1. Read Chapter 12 of the Moler text, and think through how the provided code updates the very first and last cells in the grid. What specific line or lines of code are responsible for these “boundary conditions”? Do the boundary conditions make the domain effectively infinite? Why or why not?

2. Write your own Game of Life code as a Matlab function, following these steps. Open the file mylife.m and start enter these lines.

function mylife(X0,T,N)
   if nargin == 2; N = 20; end   
   if nargin == 1; T = 100; end 

Look up nargin in the help menu. What is the purpose of this part of the code?

3. Next set up the grid and assign initial layout to the center.

  [m,n] = size(X0);    % get size of initial condition   
   N2 = floor(N/2);    % approx center of grid
   X=sparse(N,N);      % allocate sparse matrix
 
   X(N2:N2+m-1, N2:N2+n-1) = X0;  % assign X0 to center of X

4. Initialize to zero a variable to count the discrete time t and then start a loop that stops after T iterations

5. At each time step, plot a marker for each live cell. There are two alternatives for this code.

The spy function will plot a marker for each nonzero element of a sparse matrix, but it's not very flexible with the marker symbols. This will plot blue squares

spy(X,'bs'); 

A more complicated but ultimately more satisfying way to plot the live cells uses the find command, which returns a list of the i,j coordinates and the x values of nonzero elements of a sparse matrix. This code will plot a solid blue square at each live cell.

[i,j,x] = find(X);
plot(j,i,'bs','MarkerEdgeColor','b','MarkerFaceColor','b','MarkerSize',4);
axis image

Use this latter code unless you can't get your Game of Life code to run correctly. In that case, use the simpler spy plotting code to debug, and then replace it with find and plot once your code is running correctly.

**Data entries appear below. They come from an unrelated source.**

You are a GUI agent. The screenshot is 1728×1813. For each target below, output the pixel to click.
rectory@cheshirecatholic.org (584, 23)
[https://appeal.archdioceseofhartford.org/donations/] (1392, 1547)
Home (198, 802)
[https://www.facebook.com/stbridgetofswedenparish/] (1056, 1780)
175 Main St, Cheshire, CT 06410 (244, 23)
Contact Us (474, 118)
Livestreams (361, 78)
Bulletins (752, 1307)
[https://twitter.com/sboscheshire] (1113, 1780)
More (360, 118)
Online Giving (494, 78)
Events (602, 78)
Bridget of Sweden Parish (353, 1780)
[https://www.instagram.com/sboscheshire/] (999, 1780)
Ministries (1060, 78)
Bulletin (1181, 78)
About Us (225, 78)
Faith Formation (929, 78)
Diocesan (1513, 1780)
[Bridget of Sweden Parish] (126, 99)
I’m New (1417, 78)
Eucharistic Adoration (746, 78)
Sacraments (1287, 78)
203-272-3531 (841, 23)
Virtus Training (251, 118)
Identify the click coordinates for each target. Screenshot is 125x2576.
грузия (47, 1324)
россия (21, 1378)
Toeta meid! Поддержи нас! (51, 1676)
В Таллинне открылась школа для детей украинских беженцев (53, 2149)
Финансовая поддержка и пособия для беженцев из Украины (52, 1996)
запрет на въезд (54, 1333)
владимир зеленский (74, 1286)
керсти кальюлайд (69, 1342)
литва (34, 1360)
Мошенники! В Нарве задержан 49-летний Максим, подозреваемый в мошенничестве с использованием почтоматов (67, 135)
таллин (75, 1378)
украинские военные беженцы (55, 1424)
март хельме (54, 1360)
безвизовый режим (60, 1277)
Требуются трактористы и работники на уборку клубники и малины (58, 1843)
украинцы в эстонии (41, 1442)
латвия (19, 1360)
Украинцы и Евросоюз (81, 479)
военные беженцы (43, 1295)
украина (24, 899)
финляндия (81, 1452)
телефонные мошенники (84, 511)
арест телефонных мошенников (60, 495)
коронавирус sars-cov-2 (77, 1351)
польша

axis([0.5, n+0.5, 0.5, n+.5]);
xlabel('j')
ylabel('i')
pause(0.25)
title(strcat('t=',int2str(t)));

Please briefly describe what each line of your code does. Use the help function or menu if you're not sure. You may want to change the value of MarkerSize to make your plots look better, or change the argument of the pause function to make the code run faster or slower. If you use just pause, with no arguments, Matlab will pause until you to hit the return key.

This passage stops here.